I have some graphs created with NetworkX and show them on screen using Matplotlib. Specifically, since I don't know in advance how many graphs I need to show, I create a subplot on the figure on fly. That works fine. However, at some point in the script, some subplots are removed from the figure and the figure is shown with some empty subplots. I would like to avoid it, but I was not able to retrieve the subplots that are empty in the figure. Here is my code:

#instantiate a figure with size 12x12
fig = plt.figure(figsize=(12,12))

#when a graph is created, also a subplot is created:
ax = plt.subplot(3,4,count+1)

#and the graph is drawn inside it: N.B.: pe is the graph to be shown
nx.draw(pe, positions, labels=positions, font_size=8, font_weight='bold', node_color='yellow', alpha=0.5)

#many of them are created..

#under some conditions a subplot needs to be deleted, and so..
#condition here....and then retrieve the subplot to deleted. The graph contains the id of the ax in which it is shown.
for ax in fig.axes:
    if id(ax) == G.node[shape]['idax']:
         fig.delaxes(ax)

until here works fine, but when I show the figure, the result looks like this:

enter image description here

you can notice that there are two empty subplots there.. at the second position and at the fifth. How can I avoid it? Or.. how can I re-organize the subplots in such a way that there are no more blanks in the figure?

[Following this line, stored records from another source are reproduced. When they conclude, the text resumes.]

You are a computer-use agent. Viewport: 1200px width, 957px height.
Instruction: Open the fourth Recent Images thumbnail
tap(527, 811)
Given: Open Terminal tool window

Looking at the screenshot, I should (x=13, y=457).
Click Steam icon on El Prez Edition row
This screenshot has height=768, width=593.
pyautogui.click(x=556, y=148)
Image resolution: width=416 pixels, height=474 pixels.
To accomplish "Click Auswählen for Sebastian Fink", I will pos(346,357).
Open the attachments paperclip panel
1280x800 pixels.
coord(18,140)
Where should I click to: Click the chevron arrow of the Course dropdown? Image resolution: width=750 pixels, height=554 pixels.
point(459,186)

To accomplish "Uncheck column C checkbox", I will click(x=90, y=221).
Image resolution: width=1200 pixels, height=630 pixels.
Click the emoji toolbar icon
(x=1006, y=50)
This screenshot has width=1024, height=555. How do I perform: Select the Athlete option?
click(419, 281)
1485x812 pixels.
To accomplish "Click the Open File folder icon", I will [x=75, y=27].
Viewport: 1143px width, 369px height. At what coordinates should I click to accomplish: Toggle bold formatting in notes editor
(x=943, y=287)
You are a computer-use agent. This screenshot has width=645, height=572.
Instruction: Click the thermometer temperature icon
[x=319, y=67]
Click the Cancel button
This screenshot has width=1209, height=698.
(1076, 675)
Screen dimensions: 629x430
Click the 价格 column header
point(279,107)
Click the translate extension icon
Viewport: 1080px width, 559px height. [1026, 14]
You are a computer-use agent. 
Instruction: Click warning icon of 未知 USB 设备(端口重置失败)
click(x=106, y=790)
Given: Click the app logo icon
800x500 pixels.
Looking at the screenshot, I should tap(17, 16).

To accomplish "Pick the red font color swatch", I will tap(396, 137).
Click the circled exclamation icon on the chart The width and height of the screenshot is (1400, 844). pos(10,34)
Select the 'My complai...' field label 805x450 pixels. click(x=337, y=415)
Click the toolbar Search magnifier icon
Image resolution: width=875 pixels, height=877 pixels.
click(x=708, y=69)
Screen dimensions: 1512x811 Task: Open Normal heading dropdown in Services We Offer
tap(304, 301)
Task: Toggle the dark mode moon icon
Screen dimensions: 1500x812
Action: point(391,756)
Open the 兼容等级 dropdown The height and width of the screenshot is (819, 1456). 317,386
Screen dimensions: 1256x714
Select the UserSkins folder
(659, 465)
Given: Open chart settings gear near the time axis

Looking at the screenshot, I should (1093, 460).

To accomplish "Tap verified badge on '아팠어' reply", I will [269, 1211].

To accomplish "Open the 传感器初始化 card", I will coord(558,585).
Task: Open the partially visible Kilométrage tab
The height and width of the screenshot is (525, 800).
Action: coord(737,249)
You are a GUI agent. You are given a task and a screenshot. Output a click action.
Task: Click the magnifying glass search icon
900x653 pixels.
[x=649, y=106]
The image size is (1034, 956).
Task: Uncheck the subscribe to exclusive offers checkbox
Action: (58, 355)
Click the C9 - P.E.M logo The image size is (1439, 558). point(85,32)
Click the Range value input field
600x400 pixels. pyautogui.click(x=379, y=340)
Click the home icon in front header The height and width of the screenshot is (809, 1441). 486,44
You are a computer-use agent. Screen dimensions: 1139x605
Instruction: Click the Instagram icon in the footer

Any help is apreciated! Thanks in advance.

Was it helpful?

Solution

So to do this I would keep a list of axes and when I delete the contents of one I would swap it out with a full one. I think the example below solved the problem (or at least gives an idea of how to solve it):

import matplotlib.pyplot as plt

# this is just a helper class to keep things clean
class MyAxis(object):
    def __init__(self,ax,fig):
        # this flag tells me if there is a plot in these axes
        self.empty = False
        self.ax = ax
        self.fig = fig
        self.pos = self.ax.get_position()

    def del_ax(self):
        # delete the axes
        self.empty = True
        self.fig.delaxes(self.ax)

    def swap(self,other):
        # swap the positions of two axes
        #
        # THIS IS THE IMPORTANT BIT!
        #
        new_pos = other.ax.get_position()
        self.ax.set_position(new_pos)
        other.ax.set_position(self.pos)
        self.pos = new_pos

def main():
    # generate a figure and 10 subplots in a grid
    fig, axes = plt.subplots(ncols=5,nrows=2)

    # get these as a list of MyAxis objects
    my_axes = [MyAxis(ax,fig) for ax in axes.ravel()]

    for ax in my_axes:
        # plot some random stuff
        ax.ax.plot(range(10))

    # delete a couple of axes
    my_axes[0].del_ax()
    my_axes[6].del_ax()

    # count how many axes are dead
    dead = sum([ax.empty for ax in my_axes])

    # swap the dead plots for full plots in a row wise fashion
    for kk in range(dead):
        for ii,ax1 in enumerate(my_axes[kk:]):
            if ax1.empty:
                print ii,"dead"
                for jj,ax2 in enumerate(my_axes[::-1][kk:]):
                    if not ax2.empty:
                        print "replace with",jj
                        ax1.swap(ax2)
                        break
                break



    plt.draw()
    plt.show()

if __name__ == "__main__":
    main()

The extremely ugly for loop construct is really just a placeholder to give an example of how the axes can be swapped.